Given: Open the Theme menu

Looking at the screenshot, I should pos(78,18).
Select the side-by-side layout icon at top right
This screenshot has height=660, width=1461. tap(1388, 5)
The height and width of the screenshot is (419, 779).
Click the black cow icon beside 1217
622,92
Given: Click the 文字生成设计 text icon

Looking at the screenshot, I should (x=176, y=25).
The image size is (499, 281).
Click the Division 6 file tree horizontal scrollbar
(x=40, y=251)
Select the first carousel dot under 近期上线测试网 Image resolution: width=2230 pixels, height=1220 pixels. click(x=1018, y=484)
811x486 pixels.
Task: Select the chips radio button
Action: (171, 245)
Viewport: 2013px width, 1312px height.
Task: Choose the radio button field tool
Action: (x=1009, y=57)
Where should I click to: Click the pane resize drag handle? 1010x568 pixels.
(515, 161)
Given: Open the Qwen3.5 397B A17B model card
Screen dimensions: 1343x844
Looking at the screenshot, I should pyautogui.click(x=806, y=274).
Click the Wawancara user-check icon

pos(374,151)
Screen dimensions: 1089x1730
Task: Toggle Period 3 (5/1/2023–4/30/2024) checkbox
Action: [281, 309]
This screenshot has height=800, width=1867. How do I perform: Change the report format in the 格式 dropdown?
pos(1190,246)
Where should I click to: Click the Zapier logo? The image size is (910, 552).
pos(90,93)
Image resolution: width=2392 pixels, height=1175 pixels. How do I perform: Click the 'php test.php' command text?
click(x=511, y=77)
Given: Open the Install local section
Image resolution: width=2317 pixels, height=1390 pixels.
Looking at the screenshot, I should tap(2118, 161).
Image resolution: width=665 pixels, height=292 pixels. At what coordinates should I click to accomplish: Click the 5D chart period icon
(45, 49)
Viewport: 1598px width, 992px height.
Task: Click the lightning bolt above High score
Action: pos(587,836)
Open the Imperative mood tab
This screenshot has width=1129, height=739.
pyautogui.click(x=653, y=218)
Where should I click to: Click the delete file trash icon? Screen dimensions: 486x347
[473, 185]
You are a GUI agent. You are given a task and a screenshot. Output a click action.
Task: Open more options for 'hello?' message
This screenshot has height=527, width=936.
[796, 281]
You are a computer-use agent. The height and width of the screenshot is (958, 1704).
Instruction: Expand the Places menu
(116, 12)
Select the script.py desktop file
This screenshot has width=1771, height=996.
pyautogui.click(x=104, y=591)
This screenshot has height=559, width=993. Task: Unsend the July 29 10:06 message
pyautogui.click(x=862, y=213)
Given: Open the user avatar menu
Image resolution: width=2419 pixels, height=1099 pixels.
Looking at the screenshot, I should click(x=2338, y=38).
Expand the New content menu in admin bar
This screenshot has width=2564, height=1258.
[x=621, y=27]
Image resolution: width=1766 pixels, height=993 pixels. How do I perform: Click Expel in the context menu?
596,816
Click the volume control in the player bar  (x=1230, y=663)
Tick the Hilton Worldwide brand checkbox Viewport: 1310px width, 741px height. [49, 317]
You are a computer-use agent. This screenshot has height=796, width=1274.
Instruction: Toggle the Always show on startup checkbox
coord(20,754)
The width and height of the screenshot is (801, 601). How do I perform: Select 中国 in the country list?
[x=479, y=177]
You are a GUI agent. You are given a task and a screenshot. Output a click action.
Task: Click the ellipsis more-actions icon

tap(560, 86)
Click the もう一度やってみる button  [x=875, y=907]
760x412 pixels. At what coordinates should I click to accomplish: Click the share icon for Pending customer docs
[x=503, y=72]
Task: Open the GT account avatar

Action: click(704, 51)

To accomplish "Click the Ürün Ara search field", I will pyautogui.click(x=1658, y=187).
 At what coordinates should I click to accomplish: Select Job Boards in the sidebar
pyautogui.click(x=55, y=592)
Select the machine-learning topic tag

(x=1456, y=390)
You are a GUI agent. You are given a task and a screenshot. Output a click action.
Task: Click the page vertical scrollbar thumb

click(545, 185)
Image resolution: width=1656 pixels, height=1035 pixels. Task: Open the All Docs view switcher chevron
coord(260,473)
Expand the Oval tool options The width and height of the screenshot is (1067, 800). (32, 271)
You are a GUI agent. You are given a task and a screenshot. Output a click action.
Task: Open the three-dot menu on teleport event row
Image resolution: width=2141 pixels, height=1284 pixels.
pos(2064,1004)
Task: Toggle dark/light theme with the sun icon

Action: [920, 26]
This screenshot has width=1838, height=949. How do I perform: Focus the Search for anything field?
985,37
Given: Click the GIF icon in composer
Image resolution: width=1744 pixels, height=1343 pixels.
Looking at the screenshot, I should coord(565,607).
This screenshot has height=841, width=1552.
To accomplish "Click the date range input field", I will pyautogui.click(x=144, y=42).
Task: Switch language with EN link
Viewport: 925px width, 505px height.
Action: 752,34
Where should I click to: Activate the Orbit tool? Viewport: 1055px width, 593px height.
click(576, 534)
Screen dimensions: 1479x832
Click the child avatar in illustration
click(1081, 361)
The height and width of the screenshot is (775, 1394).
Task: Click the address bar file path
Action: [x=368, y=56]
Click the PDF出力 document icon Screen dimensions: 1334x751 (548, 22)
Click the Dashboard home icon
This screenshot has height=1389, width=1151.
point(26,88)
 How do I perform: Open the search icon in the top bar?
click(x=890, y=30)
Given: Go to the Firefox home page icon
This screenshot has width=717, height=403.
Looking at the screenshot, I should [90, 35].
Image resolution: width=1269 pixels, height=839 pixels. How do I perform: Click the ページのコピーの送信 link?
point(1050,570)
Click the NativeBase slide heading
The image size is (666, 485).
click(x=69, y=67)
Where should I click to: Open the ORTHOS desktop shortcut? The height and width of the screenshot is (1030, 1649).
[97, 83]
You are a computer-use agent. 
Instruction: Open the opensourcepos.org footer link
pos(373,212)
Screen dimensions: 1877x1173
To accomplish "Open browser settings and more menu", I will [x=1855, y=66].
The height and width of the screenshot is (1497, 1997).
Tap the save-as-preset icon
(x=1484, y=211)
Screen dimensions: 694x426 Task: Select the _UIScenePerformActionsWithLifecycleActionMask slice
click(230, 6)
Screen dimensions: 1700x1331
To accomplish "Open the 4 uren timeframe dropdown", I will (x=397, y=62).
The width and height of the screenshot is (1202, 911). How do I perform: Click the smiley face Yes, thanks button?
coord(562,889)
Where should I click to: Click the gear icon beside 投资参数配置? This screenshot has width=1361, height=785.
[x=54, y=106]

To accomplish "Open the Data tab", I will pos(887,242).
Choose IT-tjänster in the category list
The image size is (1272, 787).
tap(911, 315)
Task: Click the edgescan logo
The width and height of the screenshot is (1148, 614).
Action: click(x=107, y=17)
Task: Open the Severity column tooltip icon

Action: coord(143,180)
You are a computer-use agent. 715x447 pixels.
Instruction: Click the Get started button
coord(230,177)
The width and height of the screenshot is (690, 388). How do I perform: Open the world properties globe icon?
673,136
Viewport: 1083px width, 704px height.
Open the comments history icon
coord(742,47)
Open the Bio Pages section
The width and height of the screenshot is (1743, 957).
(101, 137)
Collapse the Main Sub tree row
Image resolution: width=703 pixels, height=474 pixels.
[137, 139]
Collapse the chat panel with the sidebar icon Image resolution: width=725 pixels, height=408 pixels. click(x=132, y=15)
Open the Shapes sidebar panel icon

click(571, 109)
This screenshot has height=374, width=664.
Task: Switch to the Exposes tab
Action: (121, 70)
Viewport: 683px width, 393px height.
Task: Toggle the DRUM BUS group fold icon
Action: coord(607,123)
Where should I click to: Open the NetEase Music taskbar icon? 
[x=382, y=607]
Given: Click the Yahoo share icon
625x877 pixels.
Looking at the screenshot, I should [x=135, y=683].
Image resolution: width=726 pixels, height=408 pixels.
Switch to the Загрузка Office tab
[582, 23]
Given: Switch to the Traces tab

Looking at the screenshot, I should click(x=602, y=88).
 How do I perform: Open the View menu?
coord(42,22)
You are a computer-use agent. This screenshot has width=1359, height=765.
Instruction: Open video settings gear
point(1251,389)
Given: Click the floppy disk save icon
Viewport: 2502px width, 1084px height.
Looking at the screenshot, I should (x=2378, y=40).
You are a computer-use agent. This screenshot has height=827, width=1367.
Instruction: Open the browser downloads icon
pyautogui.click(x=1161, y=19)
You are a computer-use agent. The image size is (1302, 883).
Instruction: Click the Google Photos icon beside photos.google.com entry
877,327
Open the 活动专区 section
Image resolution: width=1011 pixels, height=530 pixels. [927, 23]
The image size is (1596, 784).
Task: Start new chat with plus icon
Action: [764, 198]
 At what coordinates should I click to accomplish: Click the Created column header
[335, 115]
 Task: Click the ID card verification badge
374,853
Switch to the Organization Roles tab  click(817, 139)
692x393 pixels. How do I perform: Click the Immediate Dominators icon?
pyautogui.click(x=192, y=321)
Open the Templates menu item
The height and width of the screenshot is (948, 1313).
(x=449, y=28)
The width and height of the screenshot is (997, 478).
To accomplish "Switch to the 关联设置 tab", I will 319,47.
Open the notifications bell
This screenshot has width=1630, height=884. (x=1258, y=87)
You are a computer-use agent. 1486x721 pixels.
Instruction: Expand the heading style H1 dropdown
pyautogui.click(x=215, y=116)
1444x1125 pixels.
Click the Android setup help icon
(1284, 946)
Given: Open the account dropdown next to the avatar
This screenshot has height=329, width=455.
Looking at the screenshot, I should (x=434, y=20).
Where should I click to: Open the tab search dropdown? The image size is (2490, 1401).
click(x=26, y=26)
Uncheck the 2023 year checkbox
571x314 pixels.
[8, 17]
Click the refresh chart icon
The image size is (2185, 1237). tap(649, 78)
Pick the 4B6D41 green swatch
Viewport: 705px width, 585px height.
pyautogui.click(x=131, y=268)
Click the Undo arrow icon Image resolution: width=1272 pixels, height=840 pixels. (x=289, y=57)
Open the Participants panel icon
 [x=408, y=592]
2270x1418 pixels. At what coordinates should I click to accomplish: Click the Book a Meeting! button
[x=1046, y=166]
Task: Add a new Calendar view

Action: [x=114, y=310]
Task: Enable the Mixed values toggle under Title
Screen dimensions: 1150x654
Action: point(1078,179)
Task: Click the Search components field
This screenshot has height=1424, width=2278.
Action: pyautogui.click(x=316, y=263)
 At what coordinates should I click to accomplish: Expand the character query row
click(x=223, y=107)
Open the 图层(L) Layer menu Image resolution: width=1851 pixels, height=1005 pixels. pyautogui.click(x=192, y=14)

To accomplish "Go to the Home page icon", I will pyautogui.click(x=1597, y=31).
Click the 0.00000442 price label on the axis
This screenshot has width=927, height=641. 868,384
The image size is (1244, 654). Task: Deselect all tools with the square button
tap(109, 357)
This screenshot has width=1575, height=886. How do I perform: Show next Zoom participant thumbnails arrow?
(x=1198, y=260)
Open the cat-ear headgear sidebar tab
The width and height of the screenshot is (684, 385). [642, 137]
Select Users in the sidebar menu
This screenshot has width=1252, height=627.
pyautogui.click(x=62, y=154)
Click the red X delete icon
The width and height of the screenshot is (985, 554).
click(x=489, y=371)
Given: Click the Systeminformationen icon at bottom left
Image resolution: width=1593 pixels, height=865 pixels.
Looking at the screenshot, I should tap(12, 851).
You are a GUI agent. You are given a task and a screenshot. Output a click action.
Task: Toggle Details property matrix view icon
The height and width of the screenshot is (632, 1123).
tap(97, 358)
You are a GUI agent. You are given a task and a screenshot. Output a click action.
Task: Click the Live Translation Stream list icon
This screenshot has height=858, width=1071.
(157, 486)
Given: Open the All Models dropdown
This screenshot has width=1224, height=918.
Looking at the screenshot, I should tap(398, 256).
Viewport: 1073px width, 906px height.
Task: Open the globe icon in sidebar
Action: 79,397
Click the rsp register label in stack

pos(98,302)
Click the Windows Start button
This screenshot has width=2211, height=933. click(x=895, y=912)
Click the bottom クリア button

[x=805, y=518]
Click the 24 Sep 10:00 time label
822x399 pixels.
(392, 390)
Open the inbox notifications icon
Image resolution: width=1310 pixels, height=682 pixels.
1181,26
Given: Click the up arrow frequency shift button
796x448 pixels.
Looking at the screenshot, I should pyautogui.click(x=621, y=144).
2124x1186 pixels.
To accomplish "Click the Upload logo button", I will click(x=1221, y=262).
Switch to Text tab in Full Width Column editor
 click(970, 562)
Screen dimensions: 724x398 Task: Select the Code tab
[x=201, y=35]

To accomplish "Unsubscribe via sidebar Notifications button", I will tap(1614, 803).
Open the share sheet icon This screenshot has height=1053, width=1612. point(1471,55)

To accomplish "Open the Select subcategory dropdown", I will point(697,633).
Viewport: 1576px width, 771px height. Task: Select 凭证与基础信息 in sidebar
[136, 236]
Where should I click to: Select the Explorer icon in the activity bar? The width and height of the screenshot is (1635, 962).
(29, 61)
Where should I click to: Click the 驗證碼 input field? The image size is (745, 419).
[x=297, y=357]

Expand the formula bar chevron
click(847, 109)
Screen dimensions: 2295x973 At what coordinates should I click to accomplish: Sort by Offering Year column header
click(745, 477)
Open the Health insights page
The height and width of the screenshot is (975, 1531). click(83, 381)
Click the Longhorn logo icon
• • • •
Out of the data above, set down the lines from the one with "Click the PDF出力" to the one with "Screen dimensions: 1877x1173", both included, exactly as written and with no additions.

Click the PDF出力 document icon Screen dimensions: 1334x751 (548, 22)
Click the Dashboard home icon
This screenshot has height=1389, width=1151.
point(26,88)
 How do I perform: Open the search icon in the top bar?
click(x=890, y=30)
Given: Go to the Firefox home page icon
This screenshot has width=717, height=403.
Looking at the screenshot, I should [90, 35].
Image resolution: width=1269 pixels, height=839 pixels. How do I perform: Click the ページのコピーの送信 link?
point(1050,570)
Click the NativeBase slide heading
The image size is (666, 485).
click(x=69, y=67)
Where should I click to: Open the ORTHOS desktop shortcut? The height and width of the screenshot is (1030, 1649).
[97, 83]
You are a computer-use agent. 
Instruction: Open the opensourcepos.org footer link
pos(373,212)
Screen dimensions: 1877x1173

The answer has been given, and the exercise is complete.